Groping for a rationale for this disgusting pastime, we are further advised that foxes are to be killed because in them are combined the worst traits of cats and dogs. I don't know about cats, but a dog's worst trait is what it does on people's lawns. I can see it now: after a visit to a neighbor's lawn, the poor poodle is pursued through the neighborhood by some nitwit, foot to the floor of his snowmobile, pump gun blazing, while a plane circles overhead to spot the next offender. After all, what else is there to do during a Minnesota winter?
JOHN R. HUDSON
Each time I read an article in SI or in any other magazine on conservation—or the lack of it—I am reminded of an experience I had some four years ago while I was attending Lehigh University. Like many other engineering students, I was taking a biology course in order to "broaden my interests." In the hall outside the classroom was an exhibit case containing what seemed to me to be a conglomeration of biological species.
One day I arrived somewhat early for class and, to pass the time, I skimmed the exhibit. As my eyes jumped randomly across the case, I suddenly saw a sign that made me stop. Here, in the most dimly lit part of the exhibit, where the glass case seemed to have years of dust caked upon it, I read something like this:
WORLD'S MOST DESTRUCTIVE CREATURE. MUCH OF ITS EFFORT IS SPENT DESTROYING THE VERY ENVIRONMENT IT NEEDS TO SURVIVE.

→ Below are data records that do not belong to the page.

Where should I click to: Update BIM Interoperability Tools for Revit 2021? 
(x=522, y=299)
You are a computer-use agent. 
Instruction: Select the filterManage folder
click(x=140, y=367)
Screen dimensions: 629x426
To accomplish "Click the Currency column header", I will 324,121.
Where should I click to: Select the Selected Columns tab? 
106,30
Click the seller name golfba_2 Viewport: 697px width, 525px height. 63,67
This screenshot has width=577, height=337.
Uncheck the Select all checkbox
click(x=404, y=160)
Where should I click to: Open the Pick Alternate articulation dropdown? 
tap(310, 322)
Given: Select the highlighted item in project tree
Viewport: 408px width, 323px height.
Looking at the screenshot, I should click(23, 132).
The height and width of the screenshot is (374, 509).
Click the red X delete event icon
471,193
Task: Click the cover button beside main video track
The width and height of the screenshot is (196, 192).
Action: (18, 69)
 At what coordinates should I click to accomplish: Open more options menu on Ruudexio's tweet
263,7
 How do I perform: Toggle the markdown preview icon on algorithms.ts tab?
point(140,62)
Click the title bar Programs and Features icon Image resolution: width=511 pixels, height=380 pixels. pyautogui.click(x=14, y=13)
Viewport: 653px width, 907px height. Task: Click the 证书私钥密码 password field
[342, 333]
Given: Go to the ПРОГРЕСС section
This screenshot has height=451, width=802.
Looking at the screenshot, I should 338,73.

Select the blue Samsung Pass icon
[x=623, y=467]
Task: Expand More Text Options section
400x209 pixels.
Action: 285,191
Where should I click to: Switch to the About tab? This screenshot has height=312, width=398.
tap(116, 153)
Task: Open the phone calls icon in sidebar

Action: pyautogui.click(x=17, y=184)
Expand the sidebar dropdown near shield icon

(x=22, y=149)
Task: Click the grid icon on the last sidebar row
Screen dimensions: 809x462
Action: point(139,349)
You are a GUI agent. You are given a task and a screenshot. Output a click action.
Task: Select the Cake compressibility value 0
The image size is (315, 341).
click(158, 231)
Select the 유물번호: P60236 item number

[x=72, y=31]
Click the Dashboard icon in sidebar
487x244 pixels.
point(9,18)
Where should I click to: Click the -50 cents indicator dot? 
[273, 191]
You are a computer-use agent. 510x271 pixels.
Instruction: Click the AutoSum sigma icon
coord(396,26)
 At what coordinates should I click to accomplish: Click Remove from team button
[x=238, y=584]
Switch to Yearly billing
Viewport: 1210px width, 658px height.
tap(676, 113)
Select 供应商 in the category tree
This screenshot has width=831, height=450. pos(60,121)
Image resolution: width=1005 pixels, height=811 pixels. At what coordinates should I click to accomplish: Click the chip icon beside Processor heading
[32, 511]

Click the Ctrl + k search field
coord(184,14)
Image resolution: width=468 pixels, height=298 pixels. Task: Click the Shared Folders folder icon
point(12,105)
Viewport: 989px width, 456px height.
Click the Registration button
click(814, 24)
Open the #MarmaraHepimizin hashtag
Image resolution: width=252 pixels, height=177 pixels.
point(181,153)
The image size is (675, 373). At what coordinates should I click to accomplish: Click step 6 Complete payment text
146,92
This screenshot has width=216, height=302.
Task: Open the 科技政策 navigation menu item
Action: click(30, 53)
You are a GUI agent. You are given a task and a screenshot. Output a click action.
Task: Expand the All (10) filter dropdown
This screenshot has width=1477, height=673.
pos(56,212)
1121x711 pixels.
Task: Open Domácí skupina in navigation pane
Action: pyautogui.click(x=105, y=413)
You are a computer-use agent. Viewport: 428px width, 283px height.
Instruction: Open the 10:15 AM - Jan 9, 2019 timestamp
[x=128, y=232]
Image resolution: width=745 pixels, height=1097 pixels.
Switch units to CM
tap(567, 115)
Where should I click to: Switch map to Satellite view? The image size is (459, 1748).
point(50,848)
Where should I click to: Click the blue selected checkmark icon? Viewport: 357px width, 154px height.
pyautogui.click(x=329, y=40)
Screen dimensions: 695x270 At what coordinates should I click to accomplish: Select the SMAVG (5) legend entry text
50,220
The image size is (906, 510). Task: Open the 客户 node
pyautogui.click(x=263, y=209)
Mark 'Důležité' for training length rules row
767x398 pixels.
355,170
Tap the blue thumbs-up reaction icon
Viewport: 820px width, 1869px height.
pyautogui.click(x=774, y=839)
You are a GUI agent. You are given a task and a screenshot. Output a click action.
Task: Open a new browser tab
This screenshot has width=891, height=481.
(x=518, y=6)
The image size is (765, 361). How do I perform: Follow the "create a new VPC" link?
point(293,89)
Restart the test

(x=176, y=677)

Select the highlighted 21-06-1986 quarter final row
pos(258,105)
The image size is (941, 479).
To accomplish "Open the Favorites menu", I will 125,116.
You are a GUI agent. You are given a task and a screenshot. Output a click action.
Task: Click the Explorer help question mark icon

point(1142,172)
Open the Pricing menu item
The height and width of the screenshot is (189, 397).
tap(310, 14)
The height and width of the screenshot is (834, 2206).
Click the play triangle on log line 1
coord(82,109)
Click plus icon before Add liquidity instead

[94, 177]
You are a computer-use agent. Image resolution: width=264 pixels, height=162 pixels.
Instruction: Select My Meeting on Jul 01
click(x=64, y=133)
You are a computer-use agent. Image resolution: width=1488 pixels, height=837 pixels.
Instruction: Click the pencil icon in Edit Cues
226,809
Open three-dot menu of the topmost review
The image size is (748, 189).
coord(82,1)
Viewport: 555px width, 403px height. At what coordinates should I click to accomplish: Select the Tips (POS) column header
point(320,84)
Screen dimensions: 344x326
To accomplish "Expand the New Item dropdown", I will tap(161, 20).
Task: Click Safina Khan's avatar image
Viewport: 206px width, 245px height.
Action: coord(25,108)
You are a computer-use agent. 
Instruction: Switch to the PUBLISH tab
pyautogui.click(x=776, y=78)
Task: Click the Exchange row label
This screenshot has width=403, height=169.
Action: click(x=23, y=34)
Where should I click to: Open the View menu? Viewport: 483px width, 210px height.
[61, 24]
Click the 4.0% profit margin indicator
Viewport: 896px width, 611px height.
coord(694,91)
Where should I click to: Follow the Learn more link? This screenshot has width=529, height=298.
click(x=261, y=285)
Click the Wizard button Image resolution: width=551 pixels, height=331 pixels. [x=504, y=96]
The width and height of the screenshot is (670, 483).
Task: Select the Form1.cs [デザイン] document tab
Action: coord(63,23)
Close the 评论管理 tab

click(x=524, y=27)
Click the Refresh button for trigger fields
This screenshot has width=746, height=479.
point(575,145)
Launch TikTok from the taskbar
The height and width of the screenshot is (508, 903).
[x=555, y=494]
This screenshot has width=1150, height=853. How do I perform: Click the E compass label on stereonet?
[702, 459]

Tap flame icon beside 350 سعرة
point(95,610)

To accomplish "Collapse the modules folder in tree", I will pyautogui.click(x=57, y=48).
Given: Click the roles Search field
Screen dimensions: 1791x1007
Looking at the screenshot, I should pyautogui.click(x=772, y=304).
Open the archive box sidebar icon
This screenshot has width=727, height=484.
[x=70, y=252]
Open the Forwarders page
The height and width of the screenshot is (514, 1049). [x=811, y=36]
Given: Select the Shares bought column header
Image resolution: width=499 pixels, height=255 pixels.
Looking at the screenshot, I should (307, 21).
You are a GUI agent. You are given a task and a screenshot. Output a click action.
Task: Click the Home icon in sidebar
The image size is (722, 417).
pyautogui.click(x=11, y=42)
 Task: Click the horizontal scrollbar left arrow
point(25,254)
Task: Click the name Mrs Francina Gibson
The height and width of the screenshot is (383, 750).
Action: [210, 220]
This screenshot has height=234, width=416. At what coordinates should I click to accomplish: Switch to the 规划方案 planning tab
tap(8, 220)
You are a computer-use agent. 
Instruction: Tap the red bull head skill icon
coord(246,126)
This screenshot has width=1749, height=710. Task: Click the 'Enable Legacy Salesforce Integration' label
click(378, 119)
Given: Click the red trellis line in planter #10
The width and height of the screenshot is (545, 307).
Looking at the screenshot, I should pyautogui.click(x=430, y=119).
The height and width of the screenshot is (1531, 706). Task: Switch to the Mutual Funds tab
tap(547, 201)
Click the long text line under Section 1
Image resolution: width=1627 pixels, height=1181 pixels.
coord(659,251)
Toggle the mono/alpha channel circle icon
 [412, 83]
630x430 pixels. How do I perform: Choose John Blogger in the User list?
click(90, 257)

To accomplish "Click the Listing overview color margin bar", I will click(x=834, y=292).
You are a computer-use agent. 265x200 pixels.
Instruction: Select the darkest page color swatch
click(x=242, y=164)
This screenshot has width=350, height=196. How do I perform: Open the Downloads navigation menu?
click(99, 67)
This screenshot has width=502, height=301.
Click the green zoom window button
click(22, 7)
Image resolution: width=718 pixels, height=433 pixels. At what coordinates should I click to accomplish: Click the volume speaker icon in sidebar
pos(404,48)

I strained my eyes to focus on what I expected to see, but I could see nothing. Perhaps a fly or a termite, I thought. No, there was nothing there. I turned away, softly cursing that this, of all the creatures, would be missing. But at the last instant, although it was almost invisible through the shadows and the darkness and the dust, I saw it. With a feeling almost terrifying in its intensity, I realized I was looking into a mirror: Homo sapiens!
DOUGLAS G. MARSH
OLD HANDS ON DECK
As Ezra Bowen has pointed out (I Finally Got the Point, Feb. 10), basketball games aboard the aircraft carrier Midway during the middle '40s were something to behold. However, for him to even suggest that gambling was going on—oh perish the thought! Also, I must take exception to Mr. Bowen's statement regarding "one or two notably ill-behaved officers' teams," for I was a member of one of those teams—and, after all, Congress had decreed that we all were "officers and gentlemen." What higher authority?